How to Use the HTML Parser libraries
Step 1: Java
You should make sure that a Java development system (JDK) is installed, not
just a Java runtime (JRE). If you are working in an IDE (Integrated
Development Environment) this is usually taken care of for you. If you are
using just a command line, should see help information when you type:
javac
Java versions greater than 1.2 are supported for the parser, and Java 1.1 for
the lexer.
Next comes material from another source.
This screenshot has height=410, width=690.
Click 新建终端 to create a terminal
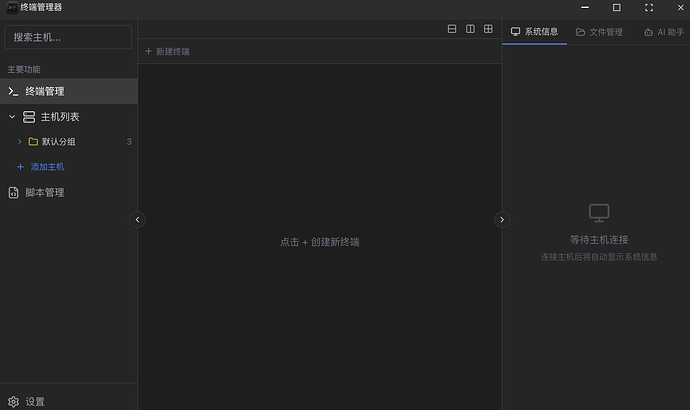pyautogui.click(x=167, y=51)
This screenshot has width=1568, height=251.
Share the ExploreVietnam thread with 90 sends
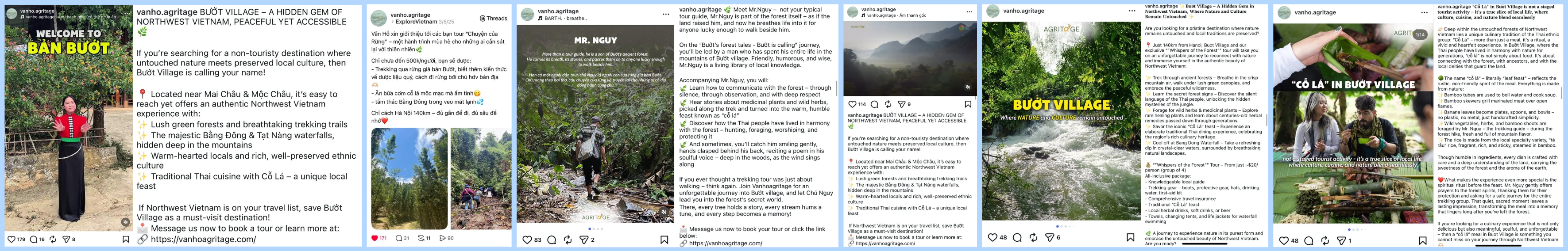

You can check your version with the command:
java -version
If you are using Java 5, you may need to specify option "-source 1.3" to avoid
some warnings.
Step 2: Setting the CLASSPATH
To use the HTML Parser you will need to add the htmlparser.jar and htmllexer.jar to the classpath.
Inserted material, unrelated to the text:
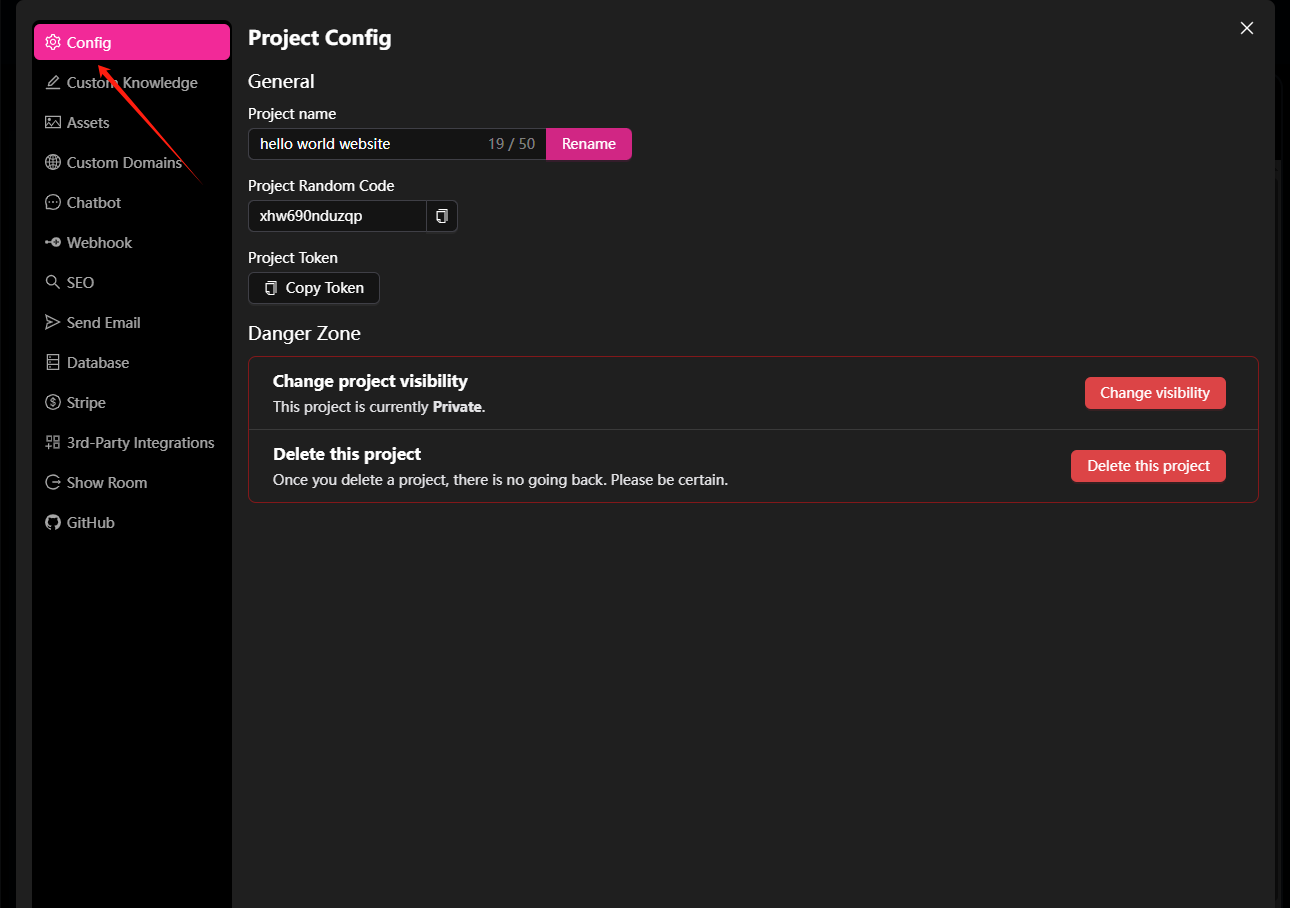Screen dimensions: 1290x908
Task: Go to the Database section
Action: [97, 363]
If you are using an IDE, you need to add the htmlparser.jar and htmllexer.jar
to the list of jars/libraries used by your project.
NetBeans
- Right click on your project in the Projects Window (Ctrl-1) and choose Properties.
- In the Project Properties pane choose the Libraries view.
- Select the Compile tab.
- Click the Add Jar/Folder button.
- Browse to <htmlp_dir>/lib (where where <htmlp_dir> is the
directory where you unzipped the distribution: xxx/HTMLParserProject-2.0),
select the htmlparser.jar and htmllexer.jar files and click on OK.
Eclipse
- Right click on your project in the Package Explorer Window (Shift-Alt-Q + P) and choose Properties.
- In the Properties pane choose the Java Build Path view.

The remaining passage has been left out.